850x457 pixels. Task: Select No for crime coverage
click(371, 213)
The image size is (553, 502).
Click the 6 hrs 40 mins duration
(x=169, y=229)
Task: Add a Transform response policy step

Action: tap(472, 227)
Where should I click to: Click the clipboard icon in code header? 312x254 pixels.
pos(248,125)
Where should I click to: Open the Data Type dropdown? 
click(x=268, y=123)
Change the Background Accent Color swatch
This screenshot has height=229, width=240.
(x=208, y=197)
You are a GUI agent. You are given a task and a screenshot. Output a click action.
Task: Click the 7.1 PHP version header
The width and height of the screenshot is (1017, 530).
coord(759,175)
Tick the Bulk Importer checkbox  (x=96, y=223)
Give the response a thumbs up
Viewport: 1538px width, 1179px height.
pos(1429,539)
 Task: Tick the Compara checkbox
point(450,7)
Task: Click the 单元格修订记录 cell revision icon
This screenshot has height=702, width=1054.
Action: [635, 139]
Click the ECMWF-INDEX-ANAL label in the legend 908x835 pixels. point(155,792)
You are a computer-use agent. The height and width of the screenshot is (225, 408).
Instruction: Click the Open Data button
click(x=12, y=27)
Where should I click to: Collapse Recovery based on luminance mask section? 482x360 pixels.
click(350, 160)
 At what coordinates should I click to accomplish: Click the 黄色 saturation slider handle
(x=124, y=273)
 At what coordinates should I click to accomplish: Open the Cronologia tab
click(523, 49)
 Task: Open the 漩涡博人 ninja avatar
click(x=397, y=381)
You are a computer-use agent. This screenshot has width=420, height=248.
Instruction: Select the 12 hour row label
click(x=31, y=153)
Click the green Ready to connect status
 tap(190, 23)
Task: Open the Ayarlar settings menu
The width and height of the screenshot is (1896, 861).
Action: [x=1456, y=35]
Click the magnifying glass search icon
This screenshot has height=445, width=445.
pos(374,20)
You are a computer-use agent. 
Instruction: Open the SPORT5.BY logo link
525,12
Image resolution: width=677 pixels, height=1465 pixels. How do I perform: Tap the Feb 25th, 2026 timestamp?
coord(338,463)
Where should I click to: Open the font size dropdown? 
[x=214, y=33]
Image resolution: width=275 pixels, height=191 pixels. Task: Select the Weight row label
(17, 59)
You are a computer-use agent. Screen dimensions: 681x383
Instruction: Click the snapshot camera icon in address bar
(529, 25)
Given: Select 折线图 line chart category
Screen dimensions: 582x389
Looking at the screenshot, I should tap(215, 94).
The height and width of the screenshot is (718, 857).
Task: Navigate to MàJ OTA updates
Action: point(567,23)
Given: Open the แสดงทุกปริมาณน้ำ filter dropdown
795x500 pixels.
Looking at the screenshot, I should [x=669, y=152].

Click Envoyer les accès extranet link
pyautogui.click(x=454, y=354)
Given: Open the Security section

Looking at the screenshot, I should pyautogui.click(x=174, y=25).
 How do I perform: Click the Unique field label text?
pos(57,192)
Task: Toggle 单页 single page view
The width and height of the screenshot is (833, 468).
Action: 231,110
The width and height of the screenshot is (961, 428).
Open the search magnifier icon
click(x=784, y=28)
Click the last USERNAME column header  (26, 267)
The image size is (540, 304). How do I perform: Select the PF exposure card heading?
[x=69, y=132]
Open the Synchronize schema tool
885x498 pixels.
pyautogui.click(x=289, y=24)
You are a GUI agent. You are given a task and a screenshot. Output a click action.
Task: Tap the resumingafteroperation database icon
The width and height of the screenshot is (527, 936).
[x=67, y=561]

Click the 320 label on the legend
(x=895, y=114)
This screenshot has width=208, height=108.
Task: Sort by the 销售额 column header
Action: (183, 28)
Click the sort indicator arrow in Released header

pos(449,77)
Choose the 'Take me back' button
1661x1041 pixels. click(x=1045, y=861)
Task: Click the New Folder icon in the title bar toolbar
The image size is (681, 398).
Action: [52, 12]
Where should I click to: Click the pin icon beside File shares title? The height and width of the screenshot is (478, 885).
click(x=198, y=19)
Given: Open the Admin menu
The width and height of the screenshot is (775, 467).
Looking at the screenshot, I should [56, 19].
------------------------
## Exercise requirements
A verbatim copy of the listing is to be returned in full.

## Your solution
850x457 pixels. Task: Select No for crime coverage
click(371, 213)
The image size is (553, 502).
Click the 6 hrs 40 mins duration
(x=169, y=229)
Task: Add a Transform response policy step

Action: tap(472, 227)
Where should I click to: Click the clipboard icon in code header? 312x254 pixels.
pos(248,125)
Where should I click to: Open the Data Type dropdown? 
click(x=268, y=123)
Change the Background Accent Color swatch
This screenshot has height=229, width=240.
(x=208, y=197)
You are a GUI agent. You are given a task and a screenshot. Output a click action.
Task: Click the 7.1 PHP version header
The width and height of the screenshot is (1017, 530).
coord(759,175)
Tick the Bulk Importer checkbox  (x=96, y=223)
Give the response a thumbs up
Viewport: 1538px width, 1179px height.
pos(1429,539)
 Task: Tick the Compara checkbox
point(450,7)
Task: Click the 单元格修订记录 cell revision icon
This screenshot has height=702, width=1054.
Action: [635, 139]
Click the ECMWF-INDEX-ANAL label in the legend 908x835 pixels. point(155,792)
You are a computer-use agent. The height and width of the screenshot is (225, 408).
Instruction: Click the Open Data button
click(x=12, y=27)
Where should I click to: Collapse Recovery based on luminance mask section? 482x360 pixels.
click(350, 160)
 At what coordinates should I click to accomplish: Click the 黄色 saturation slider handle
(x=124, y=273)
 At what coordinates should I click to accomplish: Open the Cronologia tab
click(523, 49)
 Task: Open the 漩涡博人 ninja avatar
click(x=397, y=381)
You are a computer-use agent. This screenshot has width=420, height=248.
Instruction: Select the 12 hour row label
click(x=31, y=153)
Click the green Ready to connect status
 tap(190, 23)
Task: Open the Ayarlar settings menu
The width and height of the screenshot is (1896, 861).
Action: [x=1456, y=35]
Click the magnifying glass search icon
This screenshot has height=445, width=445.
pos(374,20)
You are a computer-use agent. 
Instruction: Open the SPORT5.BY logo link
525,12
Image resolution: width=677 pixels, height=1465 pixels. How do I perform: Tap the Feb 25th, 2026 timestamp?
coord(338,463)
Where should I click to: Open the font size dropdown? 
[x=214, y=33]
Image resolution: width=275 pixels, height=191 pixels. Task: Select the Weight row label
(17, 59)
You are a computer-use agent. Screen dimensions: 681x383
Instruction: Click the snapshot camera icon in address bar
(529, 25)
Given: Select 折线图 line chart category
Screen dimensions: 582x389
Looking at the screenshot, I should tap(215, 94).
The height and width of the screenshot is (718, 857).
Task: Navigate to MàJ OTA updates
Action: point(567,23)
Given: Open the แสดงทุกปริมาณน้ำ filter dropdown
795x500 pixels.
Looking at the screenshot, I should [x=669, y=152].

Click Envoyer les accès extranet link
pyautogui.click(x=454, y=354)
Given: Open the Security section

Looking at the screenshot, I should pyautogui.click(x=174, y=25).
 How do I perform: Click the Unique field label text?
pos(57,192)
Task: Toggle 单页 single page view
The width and height of the screenshot is (833, 468).
Action: 231,110
The width and height of the screenshot is (961, 428).
Open the search magnifier icon
click(x=784, y=28)
Click the last USERNAME column header  (26, 267)
The image size is (540, 304). How do I perform: Select the PF exposure card heading?
[x=69, y=132]
Open the Synchronize schema tool
885x498 pixels.
pyautogui.click(x=289, y=24)
You are a GUI agent. You are given a task and a screenshot. Output a click action.
Task: Tap the resumingafteroperation database icon
The width and height of the screenshot is (527, 936).
[x=67, y=561]

Click the 320 label on the legend
(x=895, y=114)
This screenshot has width=208, height=108.
Task: Sort by the 销售额 column header
Action: (183, 28)
Click the sort indicator arrow in Released header

pos(449,77)
Choose the 'Take me back' button
1661x1041 pixels. click(x=1045, y=861)
Task: Click the New Folder icon in the title bar toolbar
The image size is (681, 398).
Action: [52, 12]
Where should I click to: Click the pin icon beside File shares title? The height and width of the screenshot is (478, 885).
click(x=198, y=19)
Given: Open the Admin menu
The width and height of the screenshot is (775, 467).
Looking at the screenshot, I should [56, 19].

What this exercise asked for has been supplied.